A few weeks went by and Yvonne died.  Monica didn’t wait to learn that Yvonne had left her a sizable cash gift via Yvonne’s trust.  Instead, she went to the bank where the joint tenancy accounts were, claimed them for her own, closed the accounts and added the proceeds to her own account.

 

A few weeks later, niece Elizabeth who was also named as the Successor Trustee of Yvonne’s trust, went to the same bank with the intention of collecting the accounts into a single trust administration account.  It wasElizabeth’s job as Successor Trustee to locate all of Yvonne’s assets, pay off any of Yvonne’s outstanding bills, and distribute trust assets to herself, Monica, and others named in Yvonne’s trust.

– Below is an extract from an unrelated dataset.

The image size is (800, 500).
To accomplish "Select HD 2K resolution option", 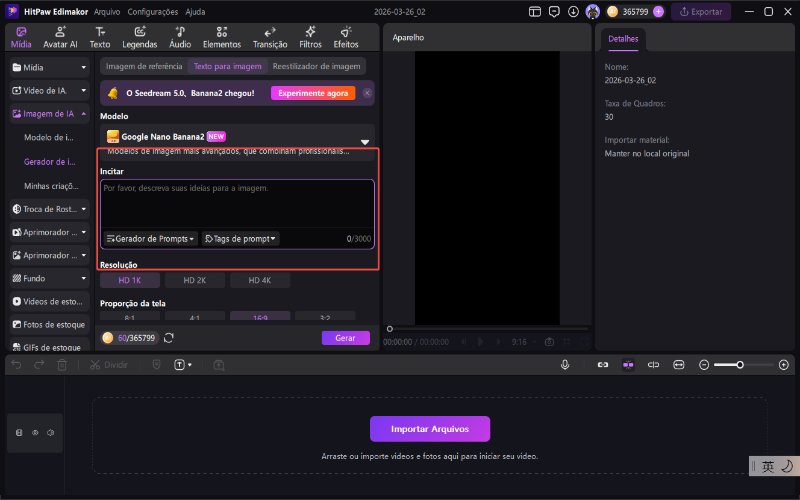I will coord(194,281).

What a surprise forElizabethwhen the bank manager told her the bank accounts had been closed! She immediately suspected that Monica had taken the money. Elizabethhad never liked Monica.  She had not appreciated her aunt Yvonne’s reliance on someone outside the family.  Because of her years of distrust,Elizabethdidn’t even bother to ask Monica what had happened.  She went straight to an attorney working in the area of elder financial abuse and said she wanted to sue Monica.  Because Yvonne was a senior – and even though Monica was, too—a lawsuit against Yvonne would include enhanced claims and penalties for financial abuse of an elder.

 

Elizabeth slapped Monica with a big, fat lawsuit alleging that she had exerted undue influence in the weeks before Yvonne’s death, that she had taken advantage of Yvonne’s failing memory and physical weakness to take hundreds of thousands of dollars that otherwise would have passed by way of Yvonne’s trust.  Monica had to hire her own attorney to fend off these charges.

 

Elizabeth and Monica eventually settled the lawsuit.  Monica had to give back the money she had taken from the joint tenancy accounts, and she had to pay her attorney thousands of dollars, to boot. Elizabethhad to pay her attorney thousands of dollars as well.

 

Both Yvonne and Monica had made a serious, unintentional mistake, because they had jumped on a deceptively easy way of giving Monica the power to manage Yvonne’s money for her. Yvonne was long gone, and it was the person who had unwittingly agreed to “take care of” Yvonne’s money who ended up paying the price for it.  For her part,Elizabethcould have tried negotiating with Monica before hauling off and suing her, thus saving everyone a lot of money and trouble.

 

Yvonne should have kept those accounts in her trust and made sure that Monica was named as her Agent under a Power of Attorney.  Apart from an attorney-drafted Durable Power of Attorney, she also could have filled out a form at the bank, naming Monica her Agent under a Power of Attorney for those specific accounts.  In these days of rampant elder financial abuse, many banks prefer a Power of Attorney done on their own forms regarding specific accounts.

 

Had Yvonne’s intention been to increase the size of her cash gift to Monica, she could have asked her attorney to amend her trust to give Monica more.  ThenElizabeth, as Successor Trustee, would have been obliged to carry out the terms of the trust and its amendments, regardless of her animosity toward Monica.

 

Don’t use joint tenancy as a convenient form of improvised estate planning.  Use up-to-date trusts to spell out a distribution plan for your assets after you’ve died.  Use trusts and Powers of Attorney to make sure your choice of successor Trustees and Agents are empowered to act for you if you are ever unable to do so for yourself.